Kutipan untuk Dibaca:
________________________________________

Erros Djarot Minta Wilmar Group Kembalikan Tanah Adat di Sumbar
Erros Djarot, budayawan dari Jakarta, mendapat sambutan meriah ketika tiba di Tanah Minang. Dia dielu-elukan, disambut dengan upacara adat tari gelombang dan disuguhi siriah carono, serta dianugerahi Gelar Sangsako ketika mengunjungi Kecamatan Luhak Nan Duo, di Kabupaten Pasaman Barat, Sumatera Barat, kemarin. Erros ke Tanah Minang untuk mengunjungi Kelompok Tani Harapan Simpang Tigo, bersama Supardi Kendi Budiarjo, Ketua FKMTI (Forum Korban Mafia Tanah Indonesia).
Tokoh lain, apalagi dari parpol, kami tolak datang ke kampung kami. “Tetapi khusus untuk Mas Erros Djarot kami sambut kedatangannya, kami beri gelar Datuk Malah, karena Mas Erros kami anggap keluarga sendiri,” kata Syahrul Ramadhan, ninik mamak di Pasaman Barat.
Kunjungan Erros ke Pasaman Barat, salah satu tujuannya memang untuk mendukung tuntutan rakyat yang berjuang membebaskan tanah adatnya yang sudah lebih dari 20 tahun ini dikuasasi PT Primatama Mulia Jaya yang bernaung di Group Wilmar. “Tanah ulayat adat yang dirampas itu berada di Luhak Saparampek Simpang Tigo Koto Baru, Kecamatan Luhak Nan Dua, Kabupaten Pasaman Barat,” jelas Syahrul Ramadhan.
Menurut Ketua FKMTI, SK Budiarjo, sebenarnya kasus yang menyangkut tanah ulayat di Kabupaten Pasaman Barat ini sudah terjadi lama, sejak jaman Orde Baru sekitar tahun 1996, oleh Wilmar Group. Sebenarnya masyarakat sudah mempersoalkan pengambilan tanah ini sejak lama, tapi nampaknya aparat pemerintah tidak segera menyelesaikannya. Tidak menanganinya. Apa yang dikatakan Presiden Jokowi untuk segera mengusir mafia tanah beserta para backingnya dari Bumi Indonesia, merupakan momentum yang bagus untuk menyelesaikan masalah tanah adat di Pasaman Barat ini.

________________________________________

Daftar Tugas:
**1)** Salin dengan tepat bagian dari teks tentang kunjungan Erros Djarot ke Pasaman Barat, mulai dari "Erros Djarot Minta" dan berakhir pada "Mafia Tanah Indonesia).".
**2)** Tolong lanjutkan teks tentang kunjungan Erros Djarot ke Pasaman Barat setelah kalimat terakhirnya.

________________________________________

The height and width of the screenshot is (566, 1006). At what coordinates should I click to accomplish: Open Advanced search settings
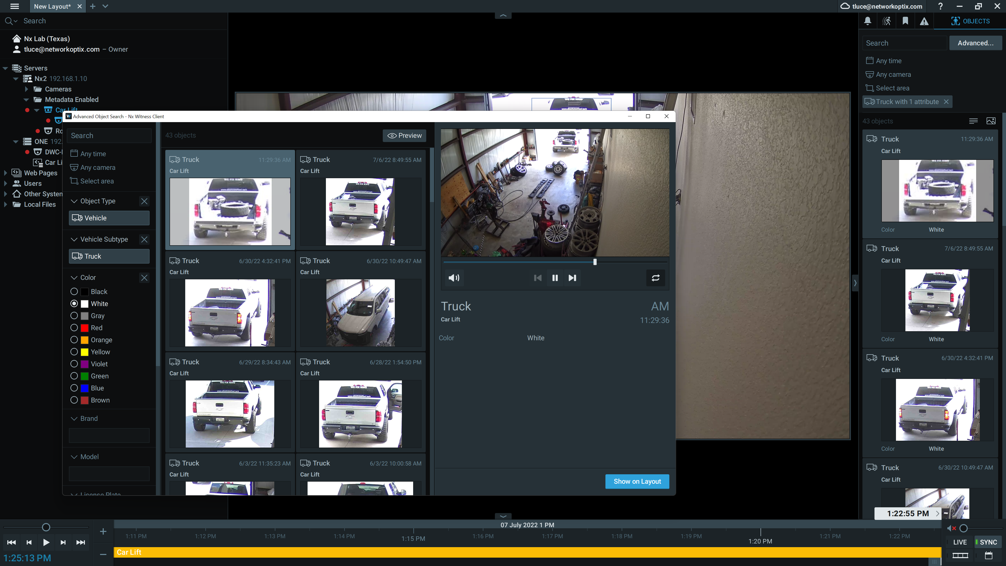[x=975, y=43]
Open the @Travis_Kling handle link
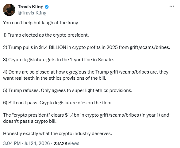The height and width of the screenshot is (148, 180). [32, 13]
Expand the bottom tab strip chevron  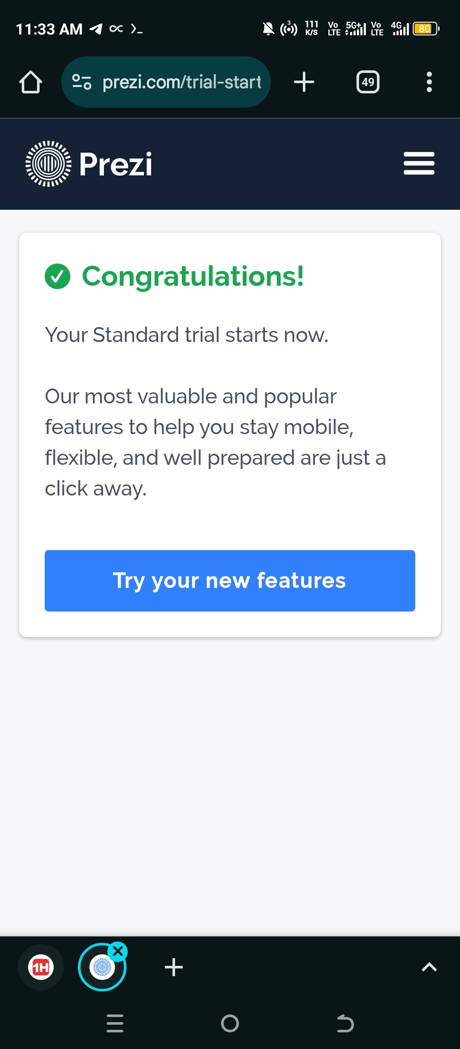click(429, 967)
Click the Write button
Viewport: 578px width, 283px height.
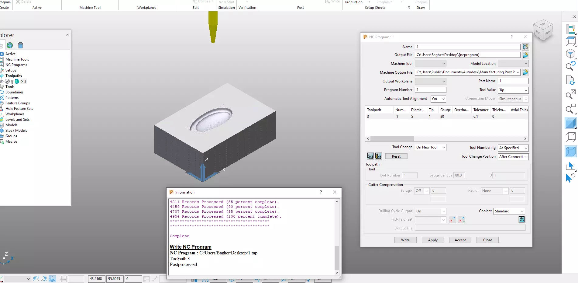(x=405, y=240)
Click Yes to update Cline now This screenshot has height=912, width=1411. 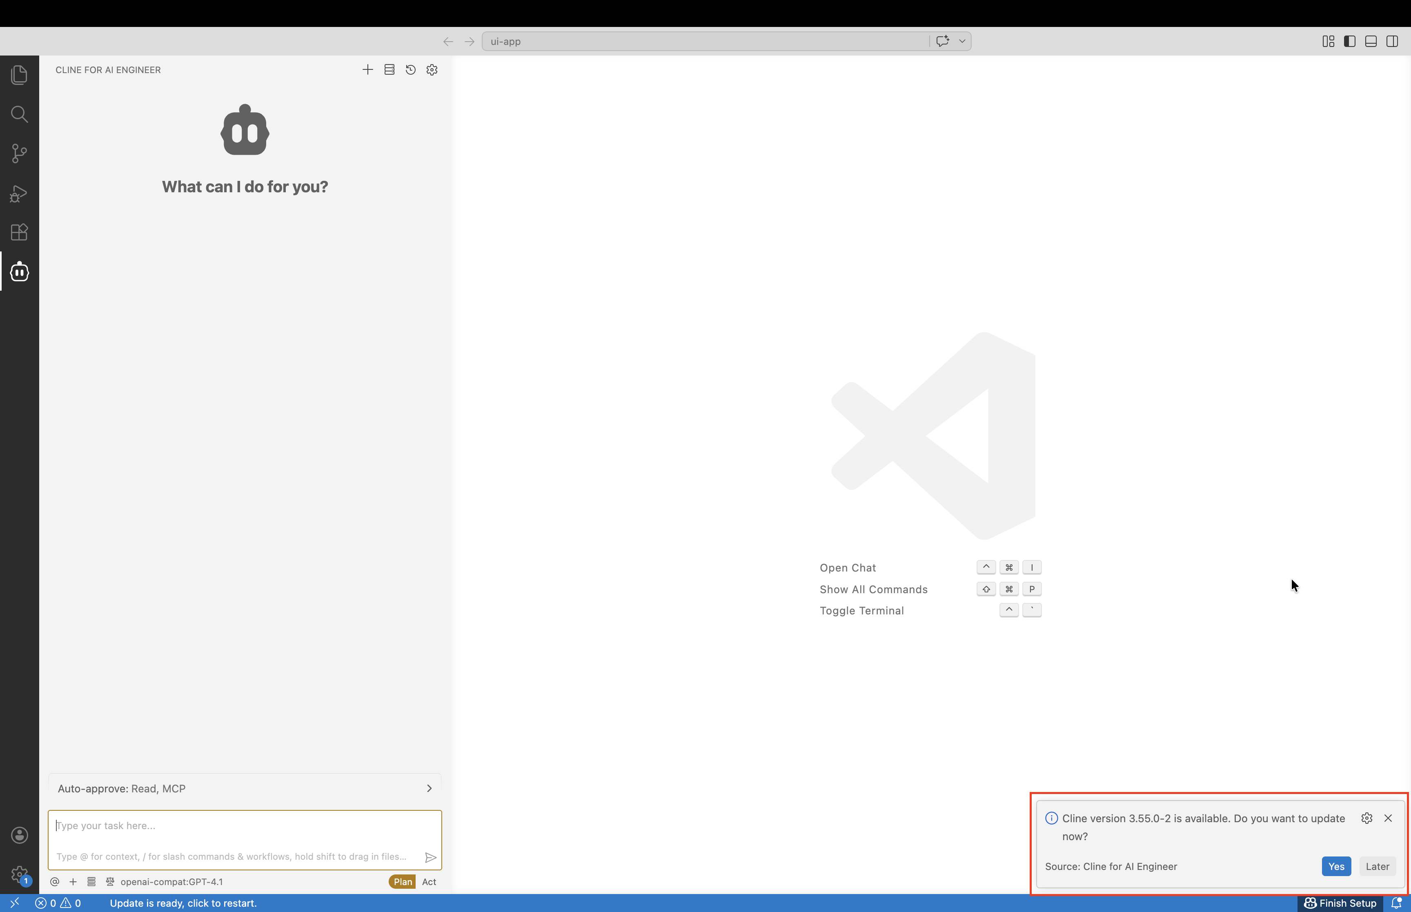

________________________________________

Jawaban yang Diberikan:
**1)**
Erros Djarot Minta Wilmar Group Kembalikan Tanah Adat di Sumbar
Erros Djarot, budayawan dari Jakarta, mendapat sambutan meriah ketika tiba di Tanah Minang. Dia dielu-elukan, disambut dengan upacara adat tari gelombang dan disuguhi siriah carono, serta dianugerahi Gelar Sangsako ketika mengunjungi Kecamatan Luhak Nan Duo, di Kabupaten Pasaman Barat, Sumatera Barat, kemarin. Erros ke Tanah Minang untuk mengunjungi Kelompok Tani Harapan Simpang Tigo, bersama Supardi Kendi Budiarjo, Ketua FKMTI (Forum Korban Mafia Tanah Indonesia).

**2)**
"Para ninik mamak di Pasaman Barat tidak pernah melepaskan hak tanahnya kepada Wilmar Group. Kalau kita mengacu pada Undang-undang Pokok Agraria nomer 5 tahun 1960 pasal 20, tanah ulayat atau tanah adat iu turun temurun. Dan faktanya, para ninik mamak di Pasaman Barat itu tidak pernah melepaskan haknya kepada siapapun. Yang terjadi justru sebaliknya, terjadi kriminalisasi terhadap masyarakat. Antara lain, ketua ulayat setempat pernah dihukum penjara 1 tahun 6 bulan. Tekanan-tekanan seperti itulah yang dilakukan terhadap masyarakat adat, sampai akhirnya Wilmar Group mengambil secara paksa dengan merusak hutan ulayat dan membuat lenkkering serta menghilangkan tanda-tanda batas alam dan bahkan menghilangkan patok," kata Budiarjo.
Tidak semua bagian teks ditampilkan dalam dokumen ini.